YOUR OBJECTIVE
Write out the entries below once more, exactly.

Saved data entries
============

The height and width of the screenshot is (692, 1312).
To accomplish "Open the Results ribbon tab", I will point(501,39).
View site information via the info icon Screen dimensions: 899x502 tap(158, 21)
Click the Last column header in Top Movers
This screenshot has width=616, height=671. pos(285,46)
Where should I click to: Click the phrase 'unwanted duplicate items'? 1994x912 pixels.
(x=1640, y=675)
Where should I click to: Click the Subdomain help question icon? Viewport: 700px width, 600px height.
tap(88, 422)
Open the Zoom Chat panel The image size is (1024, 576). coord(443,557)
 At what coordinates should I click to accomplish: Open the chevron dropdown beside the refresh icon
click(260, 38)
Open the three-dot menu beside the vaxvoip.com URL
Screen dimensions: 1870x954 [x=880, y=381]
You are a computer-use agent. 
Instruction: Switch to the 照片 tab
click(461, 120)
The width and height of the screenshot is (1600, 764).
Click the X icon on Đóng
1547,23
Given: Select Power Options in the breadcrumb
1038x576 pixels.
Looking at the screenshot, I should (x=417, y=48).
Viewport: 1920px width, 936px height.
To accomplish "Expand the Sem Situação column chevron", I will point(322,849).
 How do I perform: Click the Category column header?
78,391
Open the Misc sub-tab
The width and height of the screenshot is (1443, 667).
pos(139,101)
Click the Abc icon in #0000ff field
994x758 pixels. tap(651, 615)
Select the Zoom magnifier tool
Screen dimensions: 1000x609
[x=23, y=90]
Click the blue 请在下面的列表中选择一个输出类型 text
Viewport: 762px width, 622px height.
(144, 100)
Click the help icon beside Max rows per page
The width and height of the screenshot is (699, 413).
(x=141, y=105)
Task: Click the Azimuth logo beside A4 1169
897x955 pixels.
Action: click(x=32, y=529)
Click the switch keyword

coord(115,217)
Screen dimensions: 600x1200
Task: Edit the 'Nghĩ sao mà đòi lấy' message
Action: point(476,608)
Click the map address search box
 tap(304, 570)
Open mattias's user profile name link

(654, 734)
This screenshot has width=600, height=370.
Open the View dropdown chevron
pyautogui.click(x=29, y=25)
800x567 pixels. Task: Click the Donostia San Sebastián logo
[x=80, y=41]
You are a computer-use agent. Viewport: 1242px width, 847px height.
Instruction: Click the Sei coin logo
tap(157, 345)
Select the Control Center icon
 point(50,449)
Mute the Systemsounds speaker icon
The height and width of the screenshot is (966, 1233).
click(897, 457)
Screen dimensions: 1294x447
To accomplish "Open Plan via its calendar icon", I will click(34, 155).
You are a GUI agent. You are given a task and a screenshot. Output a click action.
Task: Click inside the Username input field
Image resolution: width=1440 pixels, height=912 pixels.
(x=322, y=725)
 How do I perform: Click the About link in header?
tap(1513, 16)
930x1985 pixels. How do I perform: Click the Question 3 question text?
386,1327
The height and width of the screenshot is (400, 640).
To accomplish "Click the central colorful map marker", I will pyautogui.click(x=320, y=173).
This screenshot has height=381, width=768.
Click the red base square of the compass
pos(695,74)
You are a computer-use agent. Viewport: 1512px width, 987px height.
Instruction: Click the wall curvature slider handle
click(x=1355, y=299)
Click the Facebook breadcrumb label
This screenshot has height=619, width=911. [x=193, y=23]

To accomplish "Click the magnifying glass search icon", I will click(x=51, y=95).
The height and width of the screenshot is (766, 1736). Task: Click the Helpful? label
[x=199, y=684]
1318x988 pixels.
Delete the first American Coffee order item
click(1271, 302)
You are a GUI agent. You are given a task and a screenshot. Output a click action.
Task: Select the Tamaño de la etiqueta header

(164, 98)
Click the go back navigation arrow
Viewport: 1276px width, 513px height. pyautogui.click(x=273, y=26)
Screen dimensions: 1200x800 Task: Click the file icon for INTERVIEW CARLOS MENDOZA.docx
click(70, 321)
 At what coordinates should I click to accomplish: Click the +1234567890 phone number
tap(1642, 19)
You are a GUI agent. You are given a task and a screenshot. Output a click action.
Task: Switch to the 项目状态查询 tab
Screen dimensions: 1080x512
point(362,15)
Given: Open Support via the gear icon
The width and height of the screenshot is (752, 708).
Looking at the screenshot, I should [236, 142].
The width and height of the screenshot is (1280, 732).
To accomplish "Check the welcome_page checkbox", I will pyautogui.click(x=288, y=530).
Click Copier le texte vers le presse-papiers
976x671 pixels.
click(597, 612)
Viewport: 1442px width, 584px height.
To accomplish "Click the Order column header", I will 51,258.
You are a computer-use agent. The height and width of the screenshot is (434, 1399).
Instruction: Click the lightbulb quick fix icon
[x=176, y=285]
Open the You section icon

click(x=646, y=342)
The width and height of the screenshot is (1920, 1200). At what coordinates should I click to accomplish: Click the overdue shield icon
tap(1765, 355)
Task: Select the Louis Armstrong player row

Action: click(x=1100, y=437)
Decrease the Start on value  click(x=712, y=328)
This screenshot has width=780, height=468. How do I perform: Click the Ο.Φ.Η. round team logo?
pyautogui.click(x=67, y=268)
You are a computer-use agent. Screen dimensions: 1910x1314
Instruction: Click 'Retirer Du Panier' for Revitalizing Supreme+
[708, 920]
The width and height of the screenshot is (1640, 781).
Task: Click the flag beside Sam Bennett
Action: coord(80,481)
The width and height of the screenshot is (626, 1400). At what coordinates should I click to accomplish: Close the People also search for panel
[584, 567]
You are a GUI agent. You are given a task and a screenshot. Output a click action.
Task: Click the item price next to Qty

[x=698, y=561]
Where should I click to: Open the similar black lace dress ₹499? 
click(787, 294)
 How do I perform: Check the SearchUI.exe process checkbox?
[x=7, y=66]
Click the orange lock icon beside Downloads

============

RESPONSE TO THE EXERCISE
The height and width of the screenshot is (692, 1312).
To accomplish "Open the Results ribbon tab", I will point(501,39).
View site information via the info icon Screen dimensions: 899x502 tap(158, 21)
Click the Last column header in Top Movers
This screenshot has width=616, height=671. pos(285,46)
Where should I click to: Click the phrase 'unwanted duplicate items'? 1994x912 pixels.
(x=1640, y=675)
Where should I click to: Click the Subdomain help question icon? Viewport: 700px width, 600px height.
tap(88, 422)
Open the Zoom Chat panel The image size is (1024, 576). coord(443,557)
 At what coordinates should I click to accomplish: Open the chevron dropdown beside the refresh icon
click(260, 38)
Open the three-dot menu beside the vaxvoip.com URL
Screen dimensions: 1870x954 [x=880, y=381]
You are a computer-use agent. 
Instruction: Switch to the 照片 tab
click(461, 120)
The width and height of the screenshot is (1600, 764).
Click the X icon on Đóng
1547,23
Given: Select Power Options in the breadcrumb
1038x576 pixels.
Looking at the screenshot, I should (x=417, y=48).
Viewport: 1920px width, 936px height.
To accomplish "Expand the Sem Situação column chevron", I will point(322,849).
 How do I perform: Click the Category column header?
78,391
Open the Misc sub-tab
The width and height of the screenshot is (1443, 667).
pos(139,101)
Click the Abc icon in #0000ff field
994x758 pixels. tap(651, 615)
Select the Zoom magnifier tool
Screen dimensions: 1000x609
[x=23, y=90]
Click the blue 请在下面的列表中选择一个输出类型 text
Viewport: 762px width, 622px height.
(144, 100)
Click the help icon beside Max rows per page
The width and height of the screenshot is (699, 413).
(x=141, y=105)
Task: Click the Azimuth logo beside A4 1169
897x955 pixels.
Action: click(x=32, y=529)
Click the switch keyword

coord(115,217)
Screen dimensions: 600x1200
Task: Edit the 'Nghĩ sao mà đòi lấy' message
Action: point(476,608)
Click the map address search box
 tap(304, 570)
Open mattias's user profile name link

(654, 734)
This screenshot has width=600, height=370.
Open the View dropdown chevron
pyautogui.click(x=29, y=25)
800x567 pixels. Task: Click the Donostia San Sebastián logo
[x=80, y=41]
You are a computer-use agent. Viewport: 1242px width, 847px height.
Instruction: Click the Sei coin logo
tap(157, 345)
Select the Control Center icon
 point(50,449)
Mute the Systemsounds speaker icon
The height and width of the screenshot is (966, 1233).
click(897, 457)
Screen dimensions: 1294x447
To accomplish "Open Plan via its calendar icon", I will click(34, 155).
You are a GUI agent. You are given a task and a screenshot. Output a click action.
Task: Click inside the Username input field
Image resolution: width=1440 pixels, height=912 pixels.
(x=322, y=725)
 How do I perform: Click the About link in header?
tap(1513, 16)
930x1985 pixels. How do I perform: Click the Question 3 question text?
386,1327
The height and width of the screenshot is (400, 640).
To accomplish "Click the central colorful map marker", I will pyautogui.click(x=320, y=173).
This screenshot has height=381, width=768.
Click the red base square of the compass
pos(695,74)
You are a computer-use agent. Viewport: 1512px width, 987px height.
Instruction: Click the wall curvature slider handle
click(x=1355, y=299)
Click the Facebook breadcrumb label
This screenshot has height=619, width=911. [x=193, y=23]

To accomplish "Click the magnifying glass search icon", I will click(x=51, y=95).
The height and width of the screenshot is (766, 1736). Task: Click the Helpful? label
[x=199, y=684]
1318x988 pixels.
Delete the first American Coffee order item
click(1271, 302)
You are a GUI agent. You are given a task and a screenshot. Output a click action.
Task: Select the Tamaño de la etiqueta header

(164, 98)
Click the go back navigation arrow
Viewport: 1276px width, 513px height. pyautogui.click(x=273, y=26)
Screen dimensions: 1200x800 Task: Click the file icon for INTERVIEW CARLOS MENDOZA.docx
click(70, 321)
 At what coordinates should I click to accomplish: Click the +1234567890 phone number
tap(1642, 19)
You are a GUI agent. You are given a task and a screenshot. Output a click action.
Task: Switch to the 项目状态查询 tab
Screen dimensions: 1080x512
point(362,15)
Given: Open Support via the gear icon
The width and height of the screenshot is (752, 708).
Looking at the screenshot, I should [236, 142].
The width and height of the screenshot is (1280, 732).
To accomplish "Check the welcome_page checkbox", I will pyautogui.click(x=288, y=530).
Click Copier le texte vers le presse-papiers
976x671 pixels.
click(597, 612)
Viewport: 1442px width, 584px height.
To accomplish "Click the Order column header", I will 51,258.
You are a computer-use agent. The height and width of the screenshot is (434, 1399).
Instruction: Click the lightbulb quick fix icon
[x=176, y=285]
Open the You section icon

click(x=646, y=342)
The width and height of the screenshot is (1920, 1200). At what coordinates should I click to accomplish: Click the overdue shield icon
tap(1765, 355)
Task: Select the Louis Armstrong player row

Action: click(x=1100, y=437)
Decrease the Start on value  click(x=712, y=328)
This screenshot has width=780, height=468. How do I perform: Click the Ο.Φ.Η. round team logo?
pyautogui.click(x=67, y=268)
You are a computer-use agent. Screen dimensions: 1910x1314
Instruction: Click 'Retirer Du Panier' for Revitalizing Supreme+
[708, 920]
The width and height of the screenshot is (1640, 781).
Task: Click the flag beside Sam Bennett
Action: coord(80,481)
The width and height of the screenshot is (626, 1400). At what coordinates should I click to accomplish: Close the People also search for panel
[584, 567]
You are a GUI agent. You are given a task and a screenshot. Output a click action.
Task: Click the item price next to Qty

[x=698, y=561]
Where should I click to: Open the similar black lace dress ₹499? 
click(787, 294)
 How do I perform: Check the SearchUI.exe process checkbox?
[x=7, y=66]
Click the orange lock icon beside Downloads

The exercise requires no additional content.